Despite the store’s growing success, it wasn’t until early 2020 that Dilawri felt Neighbour was truly in full swing. Then COVID hit. With the world in lockdown, and labels and stores struggling, Neighbour flourished. Its website proved a lifesaver — not just because it looked good, but because it translated the store’s vision for its physical space into an online presence where you could almost feel the fit and fabric of the garments through the screen. “From the start, I knew e-commerce was necessary for running an independent store in a smaller market. And having always been into photography, I wanted it to be editorial — focused on conveying a mood rather than just selling a product,” he says.
New York-born, Tokyo-based photographer Ian Lanterman played a key role in shaping Neighbour’s visual identity through editorials and product imagery, highlighting texture, drape and detail in soft, natural light. “I found Ian randomly on Tumblr when we had just opened, and we’ve been very lucky to work with him ever since,” Dilawri says, noting that he’s brought on new talent since Lanterman moved to Tokyo last year.
The importance of long-term personal relationships extends to Neighbour’s latest venture. Its new Vancouver space was redesigned by Olivia Bull and Daniel Garrod, who together run ODDO. Garrod has worked with Dilawri for over a decade on several projects, including his high-end workwear label James Coward, which is stocked at Neighbour. “It’s easy for us to collaborate,” Garrod says, “because I feel there’s a lot of mutual trust and a natural flow of ideas.”

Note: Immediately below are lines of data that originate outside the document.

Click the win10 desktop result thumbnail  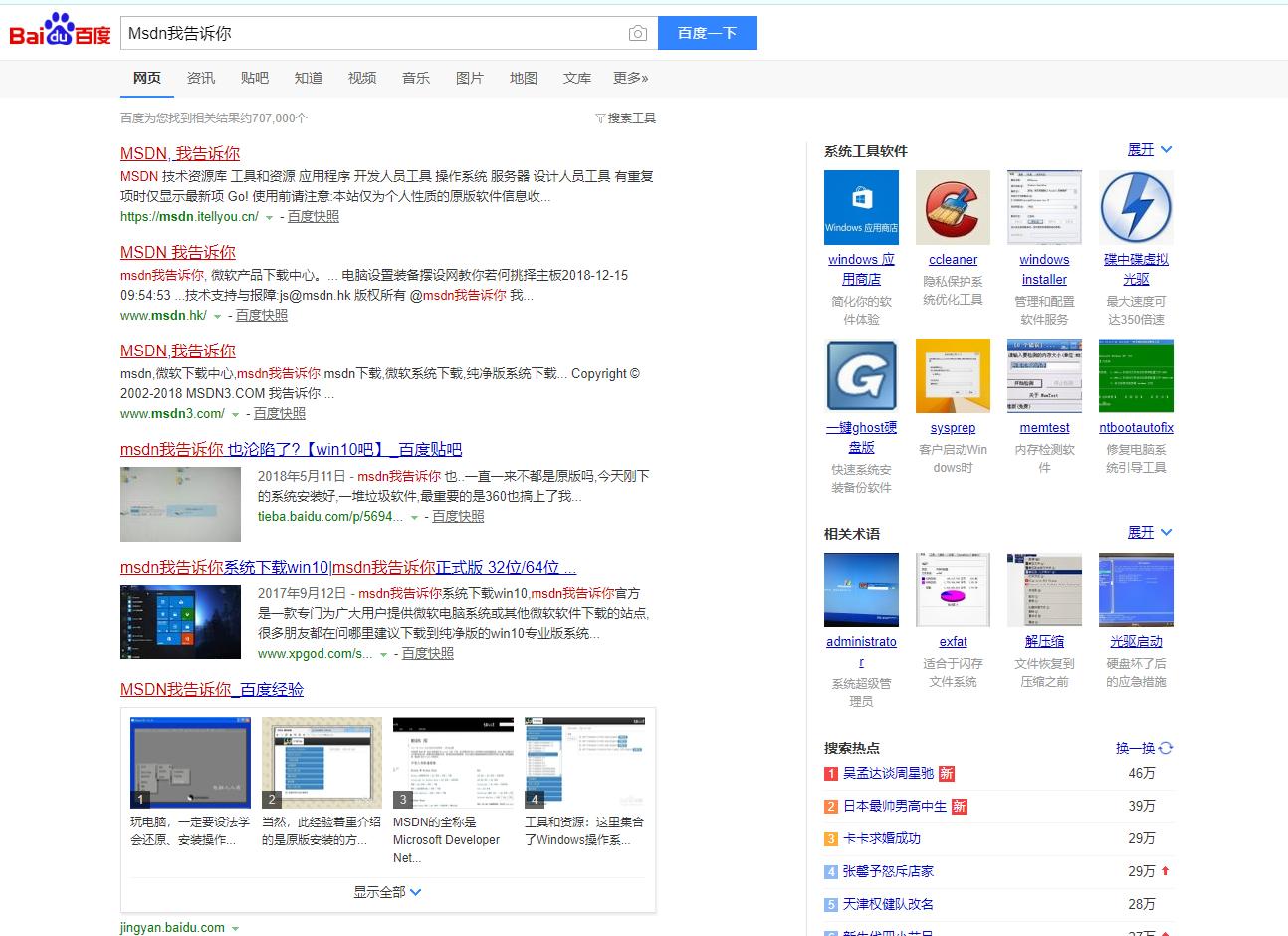click(x=179, y=621)
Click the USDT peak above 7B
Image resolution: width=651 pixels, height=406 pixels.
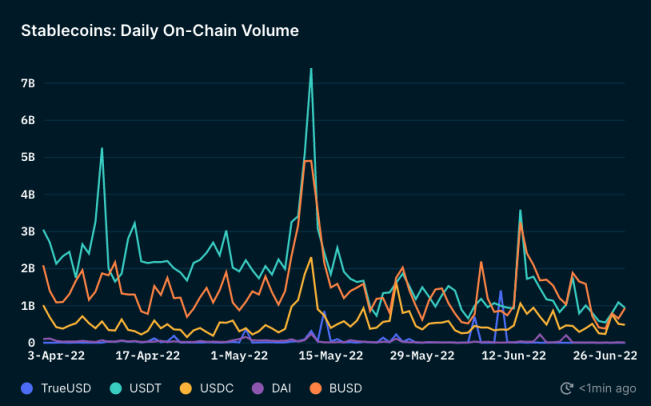click(x=311, y=69)
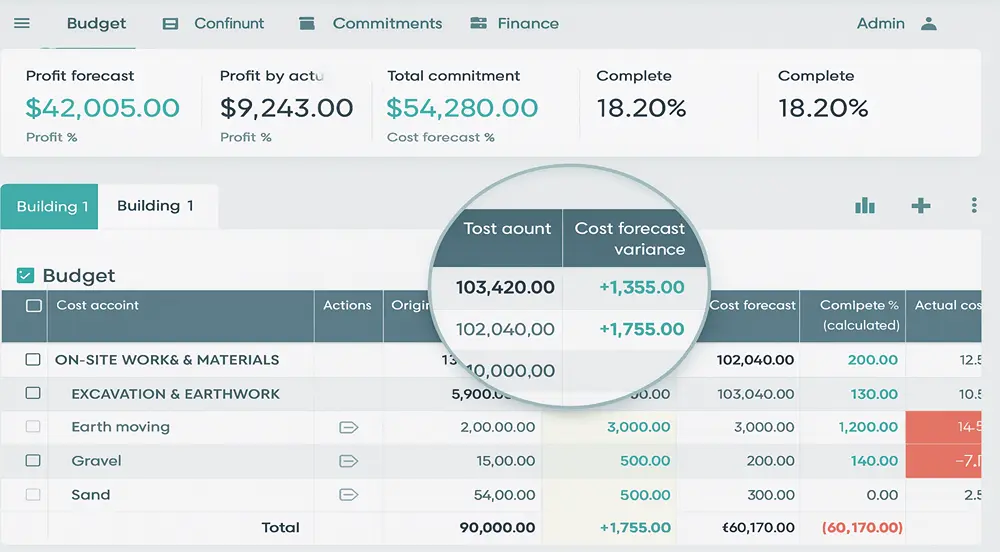Expand the EXCAVATION & EARTHWORK row
The width and height of the screenshot is (1000, 552).
[175, 394]
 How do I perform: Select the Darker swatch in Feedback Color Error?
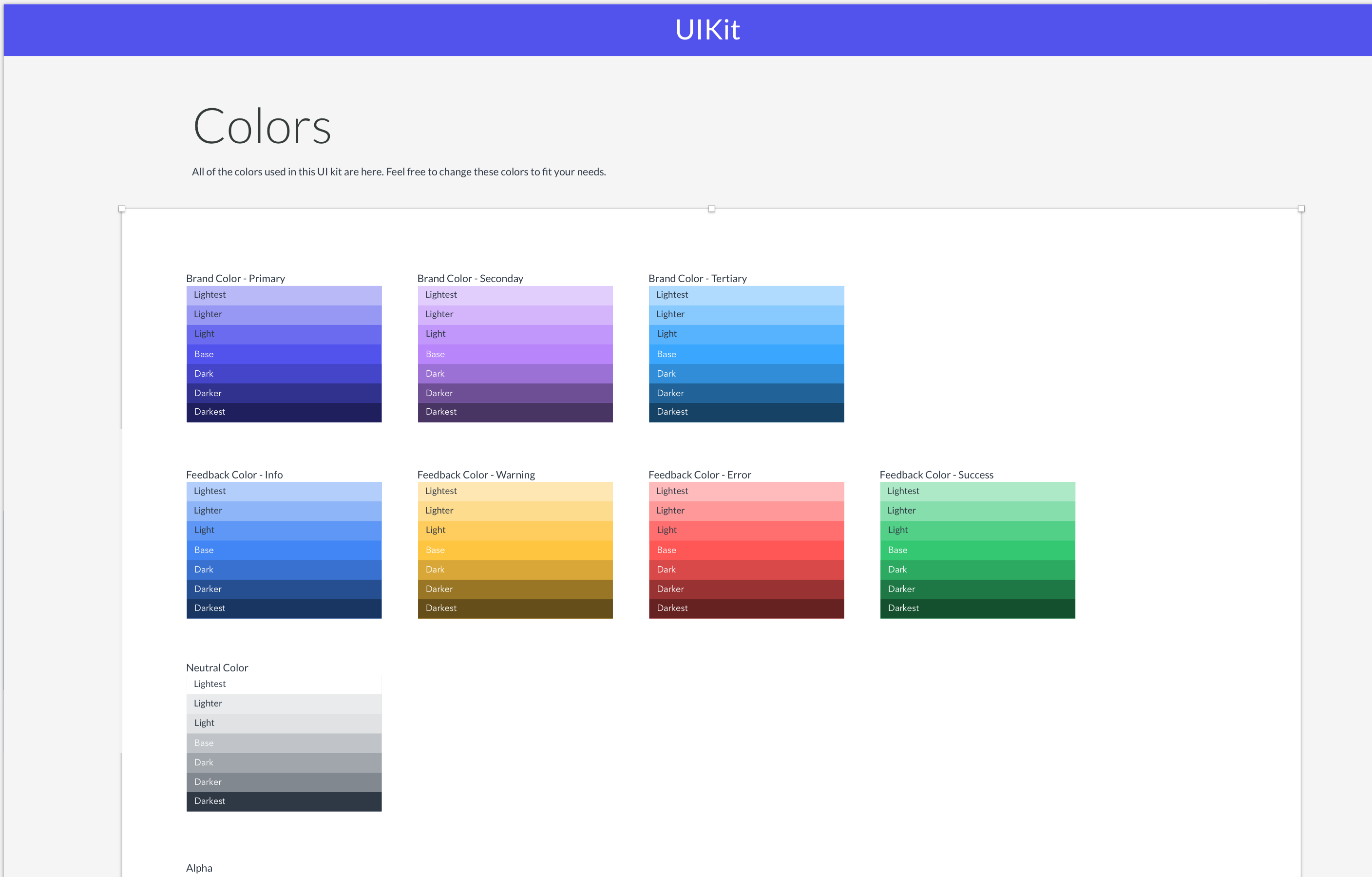click(746, 589)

Though typically taciturn, Dilawri immediately voiced his dislike for the space at 81 West Cordova Street prior to the redesign. “I said, ‘No way!’ It was a dated labyrinth, and I couldn’t envision it being a store at all.” Now that the renovations are behind him, and having spent some time in the space, Dilawri feels very pleased. The floor plan, with many discrete and interconnected rooms stacked vertically, is still a bit unusual. Yet, with the layers peeled back, partition walls removed and natural materials added, it’s now a space where, in Dilawri’s words, “the clothes can breathe.”
“March in Vancouver is usually super rainy,” he adds, “but since the first day here it’s been really sunny.”